Vision impairment is a challenge for people who love books. Accommodative technologies are often expensive and cumbersome, and many apps and systems can’t be configured to meet each person’s specific reading needs.
But a new iPad app called Spotlight Text may be the ticket for visually impaired book lovers, young and old alike. It’s used in conjunction with Bookshare, a nonprofit, online library for people with print disabilities. The subscription service has access to 300,000 titles, including New York Times bestsellers and many K-12 textbooks.
A major benefit of Spotlight Text is that it enables the user to choose a reading mode that suits his or her vision. For example, marquee mode, which scrolls text horizontally like a ticker, can work well for people affected by retinitis pigmentosa (RP), which causes peripheral vision loss, as well as Stargardt disease and age-related macular degeneration, which lead to central vision loss. Teleprompter mode, which scrolls text vertically, may also be a good option for people who have lost central vision. There’s an audio option for people who are completely blind.

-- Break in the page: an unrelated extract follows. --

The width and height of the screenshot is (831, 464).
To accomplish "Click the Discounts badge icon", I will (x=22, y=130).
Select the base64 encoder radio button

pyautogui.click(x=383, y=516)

Dr. Howard Kaplan, a retinal surgeon in New York’s Hudson Valley who developed the app, says there are two major differences between Spotlight Text and other technologies. One is that the text can be made much bigger. Of the other, he explains, “For people with RP or macular degeneration, one of the most difficult challenges with accommodative reading devices is that their eyes have to move. If you can hold your eyes relatively steady, that’s a lot easier. Patients really like Spotlight Text for that reason.”
Spotlight Text has received kudos from low-vision specialists across the country. The American Academy of Ophthalmology (AAO) mandated that its Low Vision Rehabilitation Committee evaluate the app before putting it on Eyesmart, the AAO’s patient website.
Lindsey Teel, who works on Capitol Hill and has lost much of her vision to Stargardt disease, uses Spotlight Text to read books she’s wanted to read for a long time. “I’m currently reading The Phantom Tollbooth and Gone with the Wind,” she says. “I like both the teleprompter mode and the marquee mode, and sometimes it’s nice to just let the system read aloud.”
Dr. Kaplan says Spotlight Text came out of the frustration he felt on behalf of his patients. “They kept telling me they wanted to read books, but they couldn’t,” he explains. “Many docs recommend a CCTV, a desktop reader which you put the book under and move the book as you’re reading. But it’s expensive and difficult to use. The times I’ve used it made me nauseated.”
Spotlight Text costs $29.99, and is available at the iTunes store, with $10 of the proceeds going to one of several vision-related charities. If you click here to purchase the app, the $10 will go to the Foundation Fighting Blindness.
A BookShare subscription, which provides unlimited access to its titles for people with print reading disabilities, is $50 for the first year and $25 for subsequent years. There is also a one-time $25 set-up fee. The service is free for students in the United States.